I repeated those words in Hebrews to myself two weeks ago as I sat on the bathroom floor, hunched over the toilet, clutching the white porcelain and certain I would lose my marbles at any moment. I told myself that verse over and over again. I told myself that I could trust God.
You see, I absolutely hate throwing up. I mean, no one enjoys it, but I hate it. I get panicky when I feel nauseated, and typically when I am sick with some sort of digestive problem, I cry.
So in that moment, on the cold bathroom floor at 2 a.m., I cried out to God. I asked him to take away the pain. I asked him to heal me. And I finally relaxed enough to realize my body is going to do what it needs to do. If I needed to get sick, then that would be okay. I would be okay. God is still good.
After a good almost two hours of intense nausea like that, still nothing had happened. I crawled back to bed and eventually fell asleep. The next two days, I rested; I then went back to work and all seemed to be well.
Except eight days later, the same situation happened again.
I felt ready this time. I was somewhat scared but ready. I could do this. I would be okay.
And again, nothing.
I felt this intense pain, discomfort, and uneasiness. I spent half of the night awake on the bathroom floor trying to understand what was going on.
While I have a doctor’s appointment soon and am hopeful for some answers (Is it dairy? Is it gluten? Is it this new medication?), the fact of the matter remains: I don’t understand. I don’t understand, and I feel pretty darn crappy. These gastrointestinal issues have left me feeling fearful and in pain. I have even felt lonely and sad.

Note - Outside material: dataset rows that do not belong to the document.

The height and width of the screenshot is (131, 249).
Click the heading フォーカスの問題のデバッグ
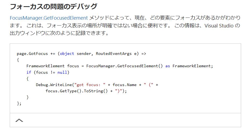[x=53, y=6]
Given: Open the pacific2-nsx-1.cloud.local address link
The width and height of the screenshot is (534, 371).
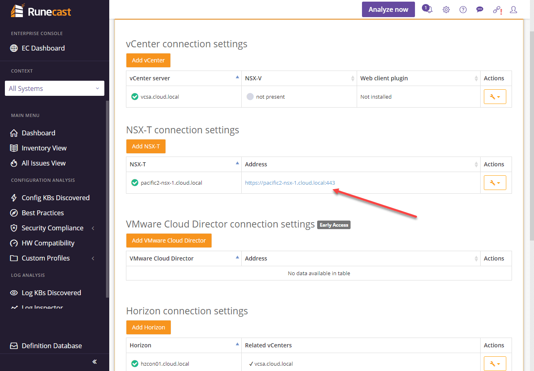Looking at the screenshot, I should tap(290, 182).
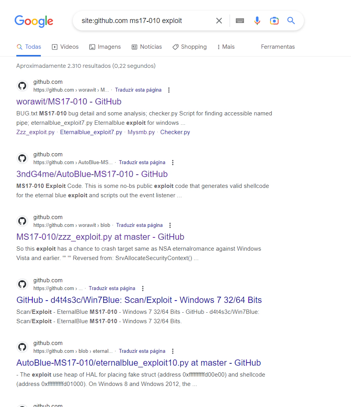This screenshot has height=407, width=351.
Task: Click the GitHub favicon beside worawit/MS17-010 result
Action: coord(22,86)
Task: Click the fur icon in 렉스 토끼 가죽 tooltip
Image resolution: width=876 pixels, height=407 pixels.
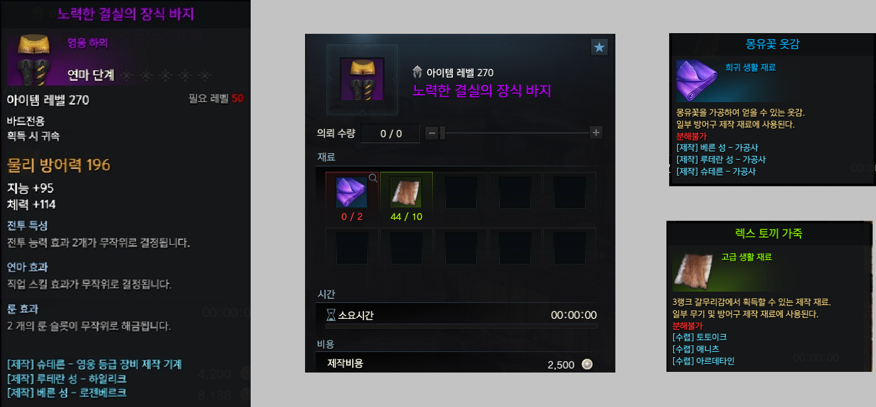Action: 694,272
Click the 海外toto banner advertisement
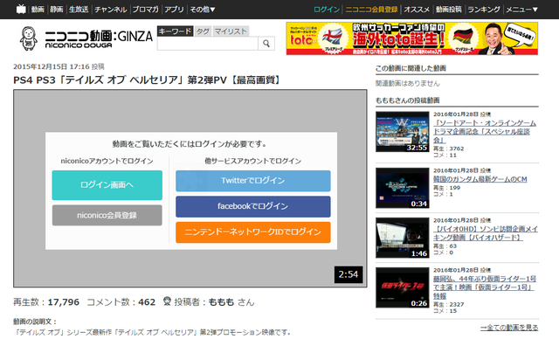This screenshot has width=559, height=339. 412,38
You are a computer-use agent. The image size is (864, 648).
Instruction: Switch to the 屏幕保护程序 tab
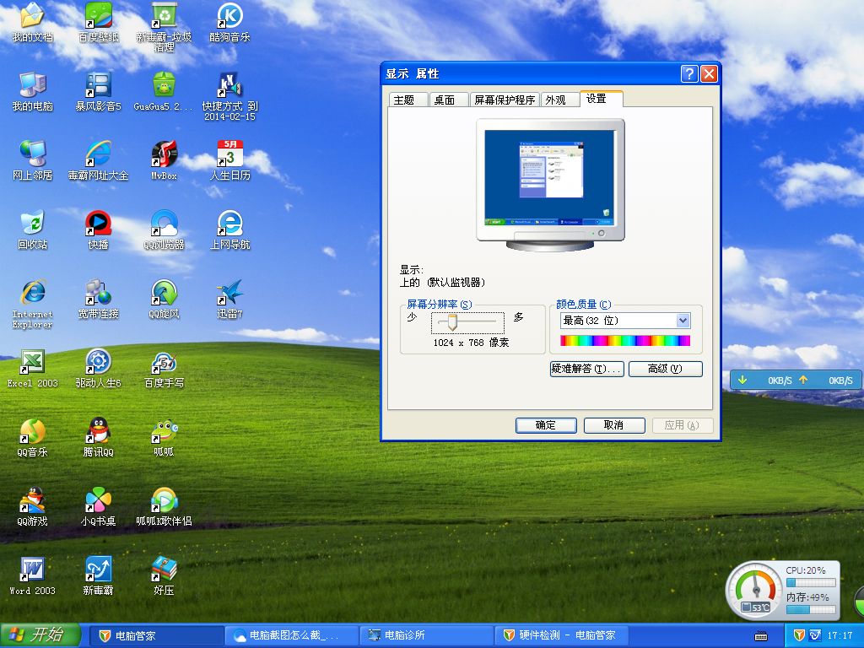pos(505,100)
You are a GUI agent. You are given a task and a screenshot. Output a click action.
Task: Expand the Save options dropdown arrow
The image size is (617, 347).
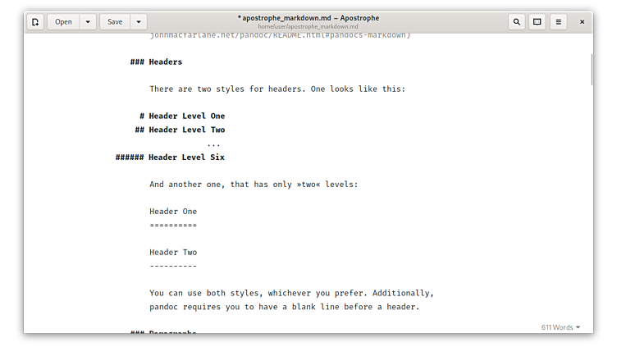tap(139, 22)
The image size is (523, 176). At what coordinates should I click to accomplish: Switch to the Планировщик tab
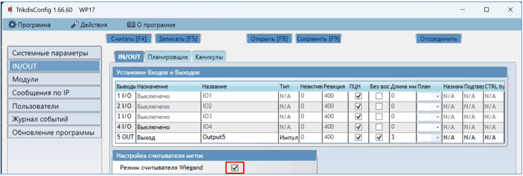pyautogui.click(x=167, y=57)
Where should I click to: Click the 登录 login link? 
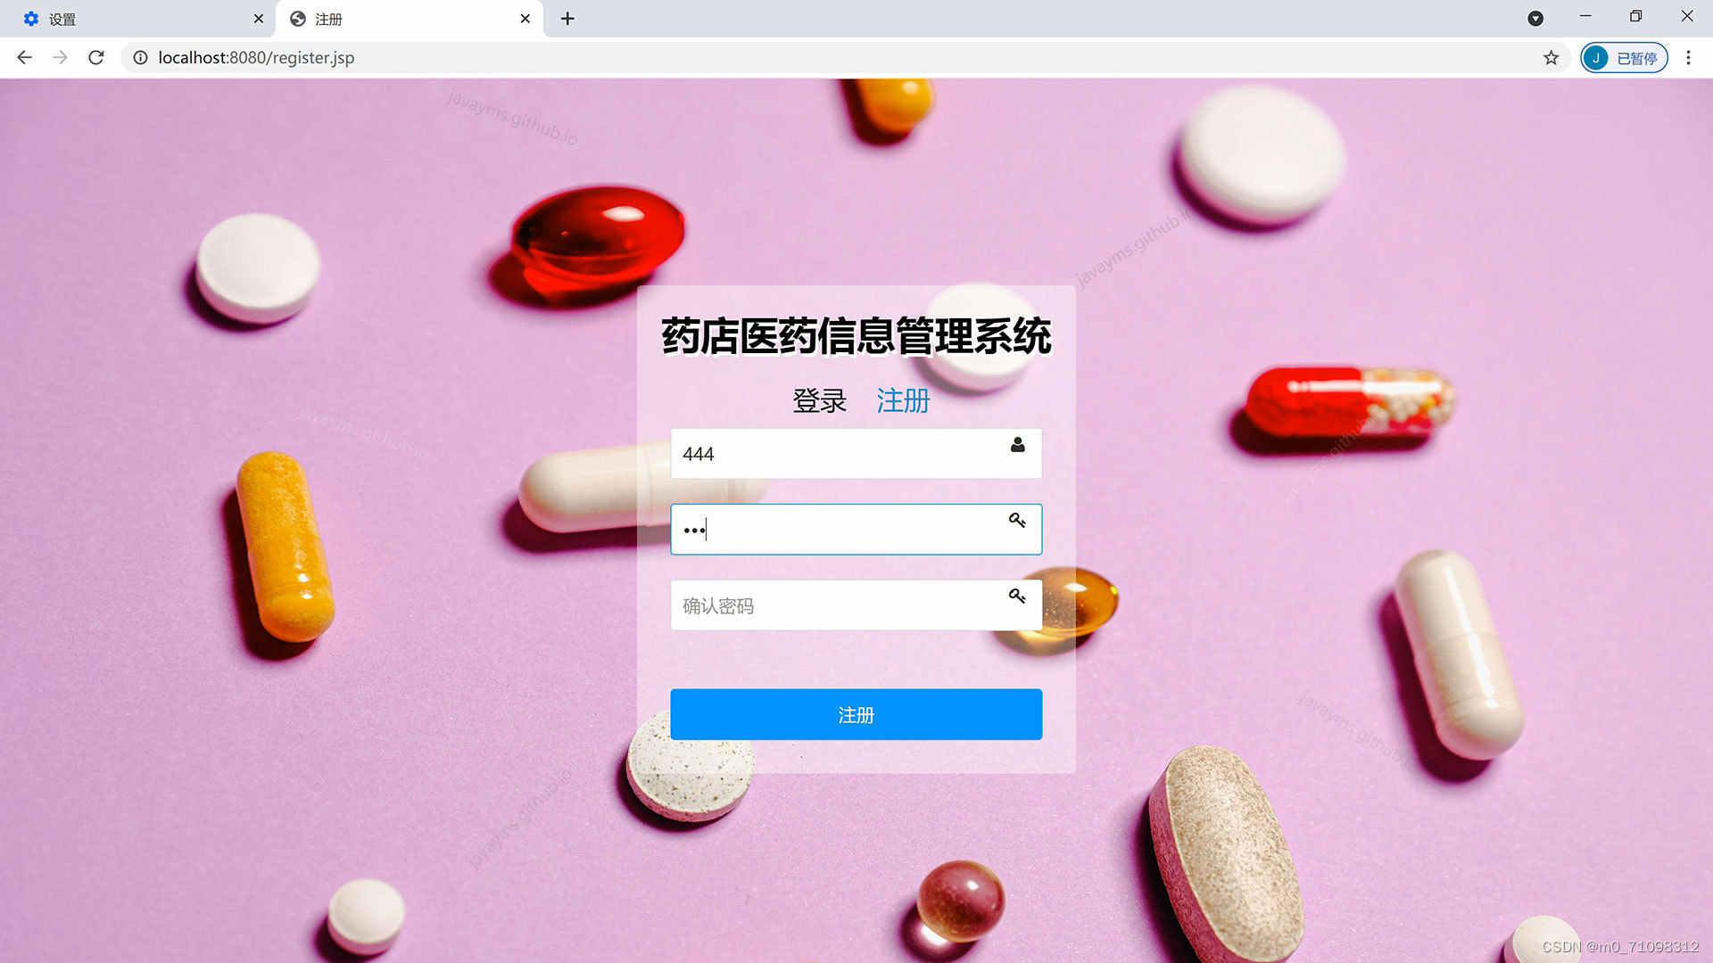click(820, 399)
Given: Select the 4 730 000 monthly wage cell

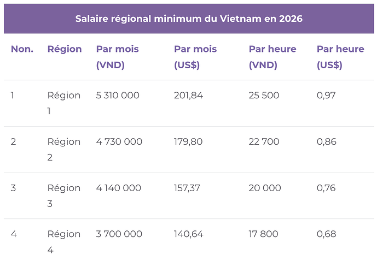Looking at the screenshot, I should [119, 142].
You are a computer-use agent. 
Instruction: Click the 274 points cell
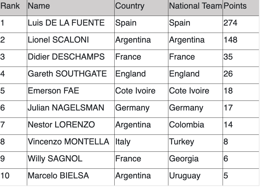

Why am I telling you about my GI issues in detail?
Because these uncomfortable moments and negative feelings have shown me my need to be totally reliant on Christ.
I cannot do this life alone. I cannot control everything, and I cannot base my faith on my feelings. There will be countless times in this life when I don’t feel well. Whether that’s due to an illness or medication, or because of a broken heart, loss, or longing, we will continue to not feel well in this lifetime.
If you do a Google search for “core feelings,” “basic emotions,” or something along those lines, you’ll find a few variations of the list developed by psychologists. The psych major in me loves this stuff, and I think this list of nine core feelings really gets to the heart:
Anger
Fear
Pain
Loneliness
Love
Passion
Joy
Guilt
Shame
These are feelings we will experience on a regular basis, even daily. Not might but will.
Not only do I feel physical pain and emotional fear from GI issues, but I feel some loneliness because I’m in a long-distance relationship. I also feel love and passion from that relationship. At the same time, I feel guilt and shame when I indulge in sin, when I turn away from God.